= Interception Modernisation Programme =

The Interception Modernisation Programme (IMP) was a UK government initiative to extend the government's capabilities for lawful interception and storage of communications data. It was widely reported that the IMP's eventual goal was to store details of all UK communications data in a central database.

The proposal was similar to the NSA Call Database (MAINWAY) established by GCHQ's American counterpart NSA and the Titan traffic database established by the Swedish National Defence Radio Establishment.

In 2008 plans were being made to collect data on all phone calls, emails, chatroom discussions and web-browsing habits as part of the IMP, thought likely to require the insertion of 'thousands' of black box probes into the country's computer and telephone networks. The proposals were expected to be included in the Communications Data Bill 2008. The "giant database" would include telephone numbers dialled, the websites visited and addresses to which e-mails are sent "but not the content of e-mails or telephone conversations." Chris Huhne, the Liberal Democrat Home affairs spokesman said: "The government's Orwellian plans for a vast database of our private communications are deeply worrying." Despite this, the Home Office denied reports that a prototype of the IMP had already been built.

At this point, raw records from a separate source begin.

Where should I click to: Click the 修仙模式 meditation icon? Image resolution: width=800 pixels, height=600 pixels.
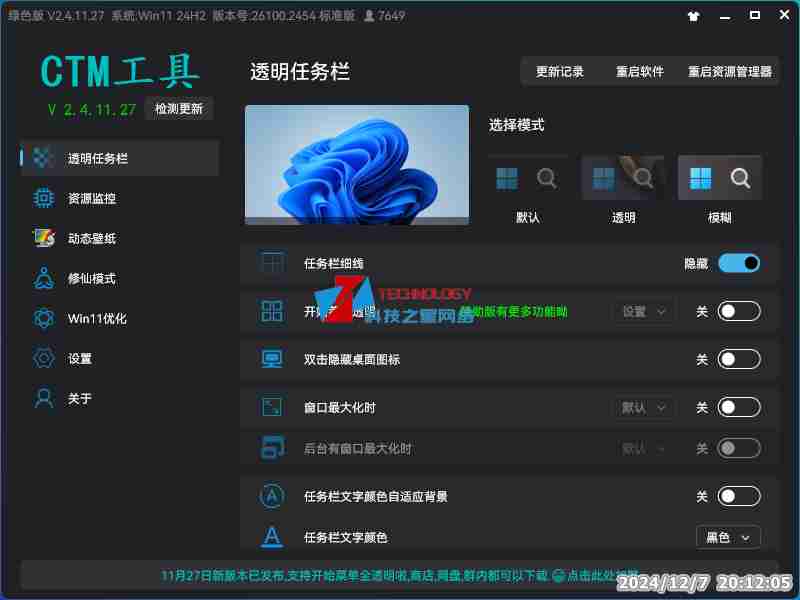click(43, 278)
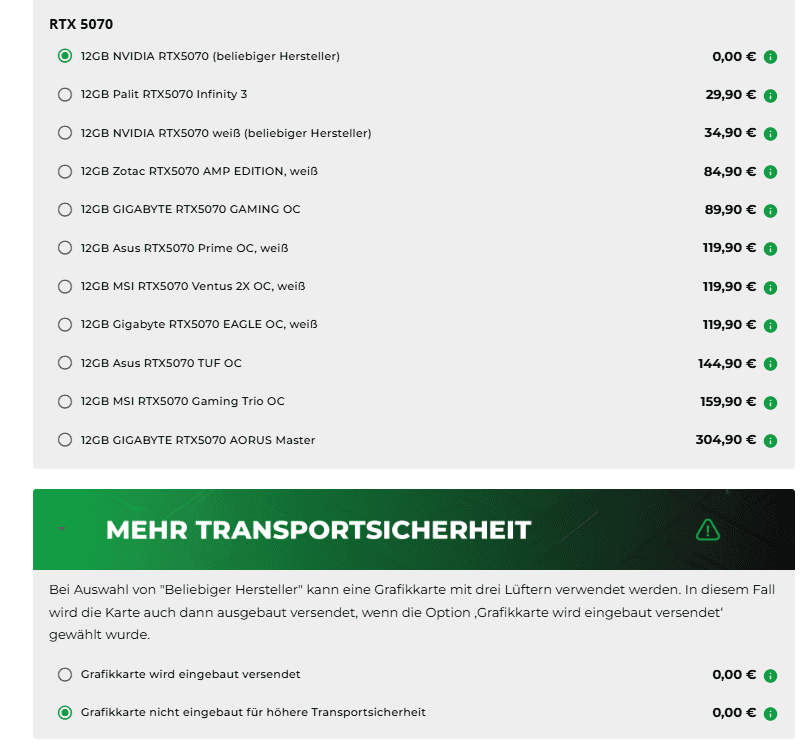Screen dimensions: 804x755
Task: Click 'Grafikkarte nicht eingebaut für höhere Transportsicherheit' label
Action: pyautogui.click(x=253, y=713)
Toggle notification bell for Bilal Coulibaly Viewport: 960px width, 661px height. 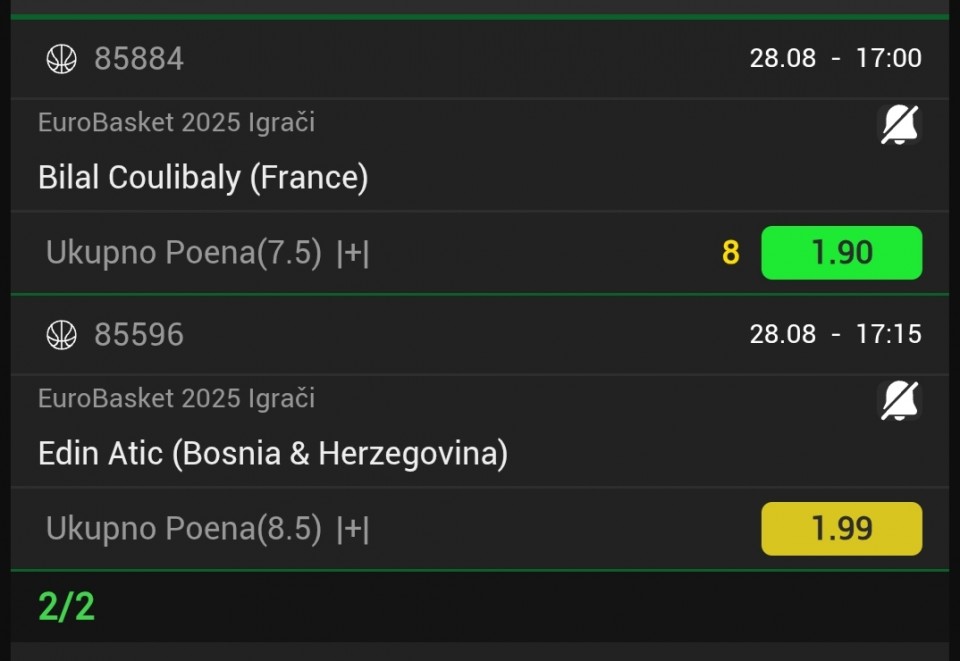click(x=899, y=125)
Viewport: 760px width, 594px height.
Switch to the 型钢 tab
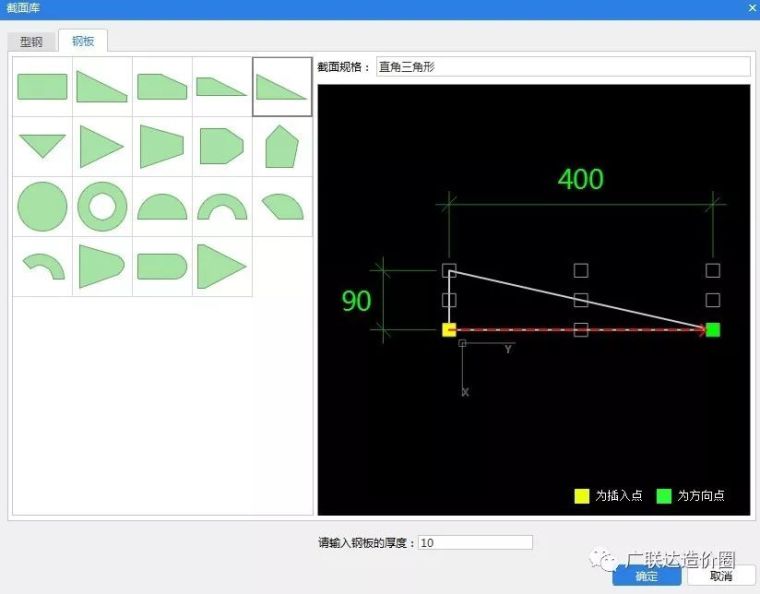(x=32, y=42)

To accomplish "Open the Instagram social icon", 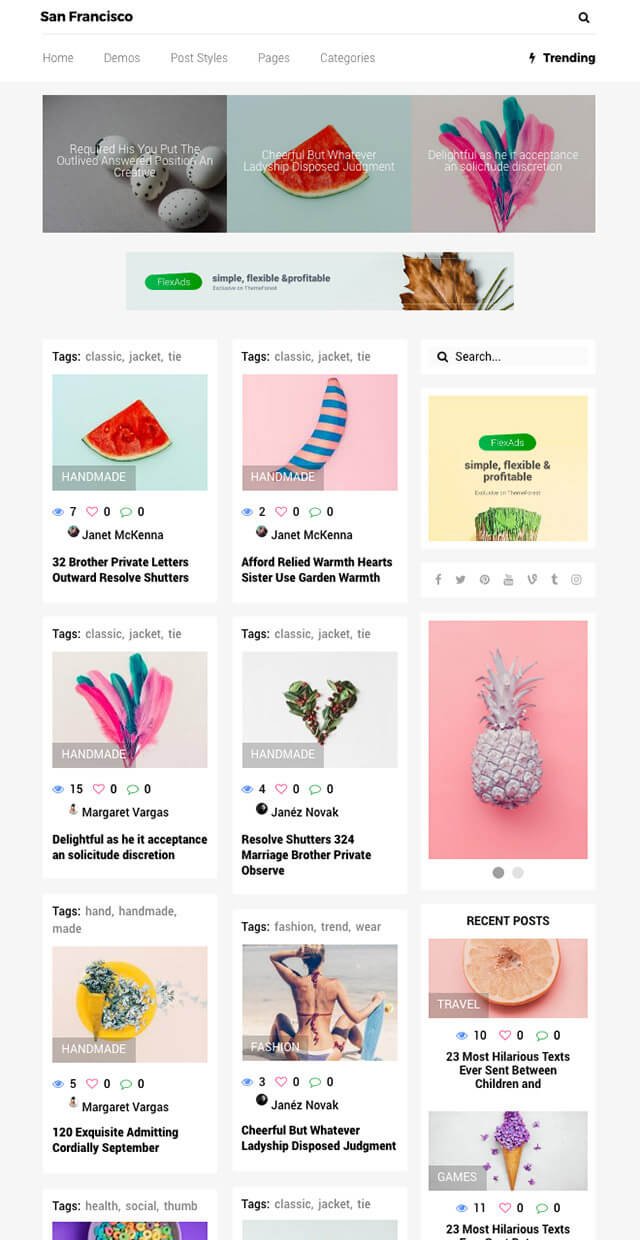I will 577,580.
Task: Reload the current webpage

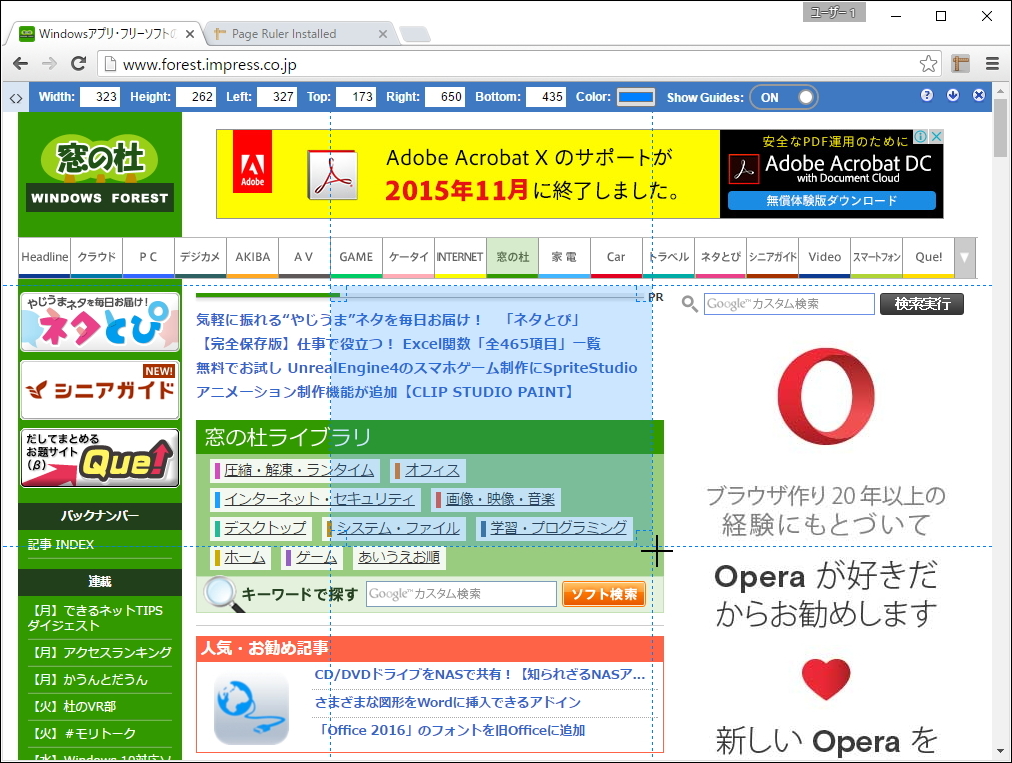Action: pyautogui.click(x=79, y=62)
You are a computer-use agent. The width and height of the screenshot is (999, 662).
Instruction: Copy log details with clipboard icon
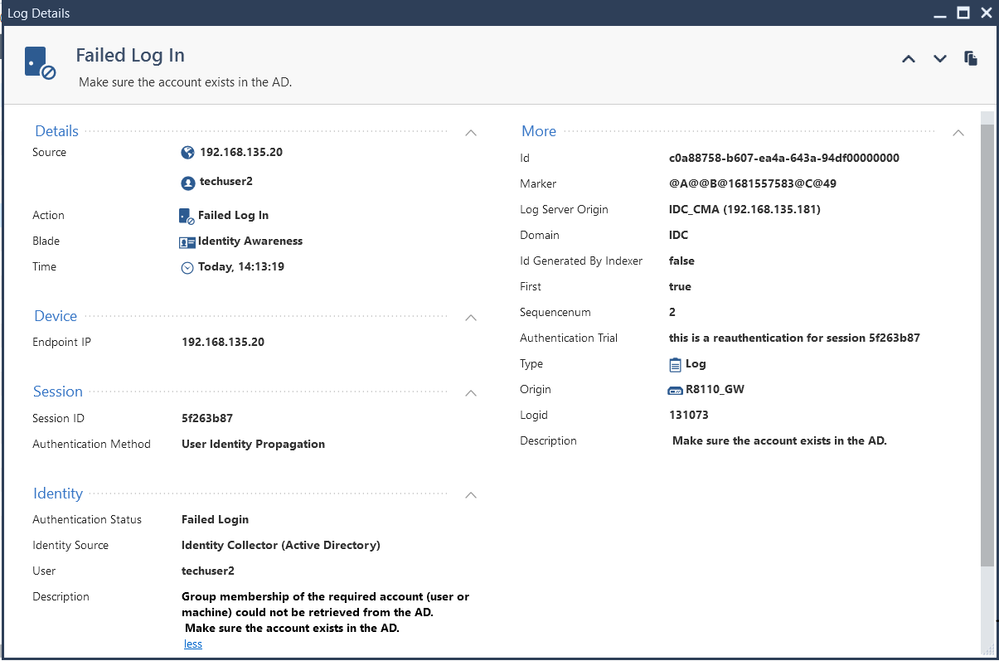pos(970,59)
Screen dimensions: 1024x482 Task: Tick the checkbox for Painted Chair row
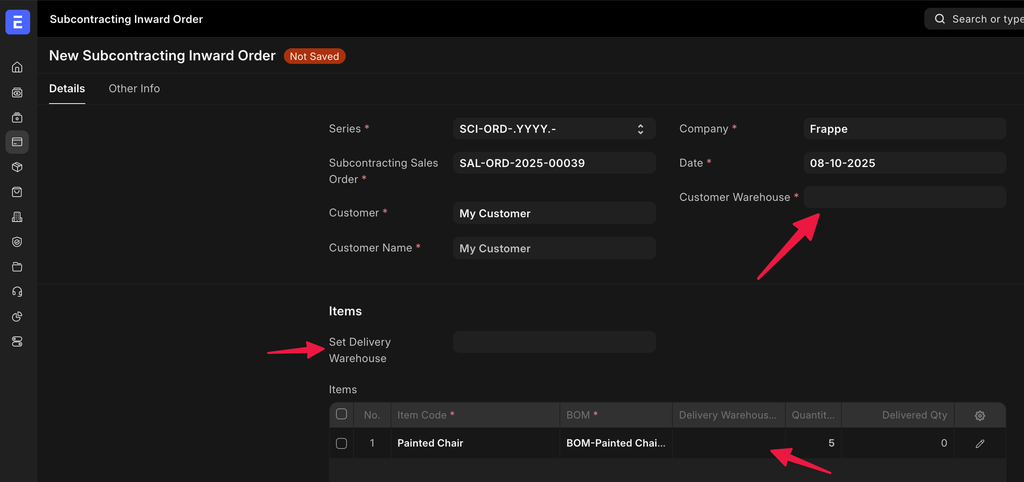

Reports in April 2009 suggested that the government had changed its public stance to one of using legal measures to compel communications providers to store the data themselves, and making it available for government to access; then Home Secretary Jacqui Smith stated that "there are absolutely no plans for a single central store."

The new plans were thought to involve spending £2bn on paying ISPs to install deep packet inspection equipment within their own networks, and obliging them to perform the cross-correlation and profiling of their users' behaviour themselves, in effect achieving the original goals of the IMP by different means.

A detailed analysis was published by the Policy Engagement Network of the London School of Economics on 16 June 2009. The All Party Privacy Group held a hearing on IMP in the House of Commons on 1 July 2009.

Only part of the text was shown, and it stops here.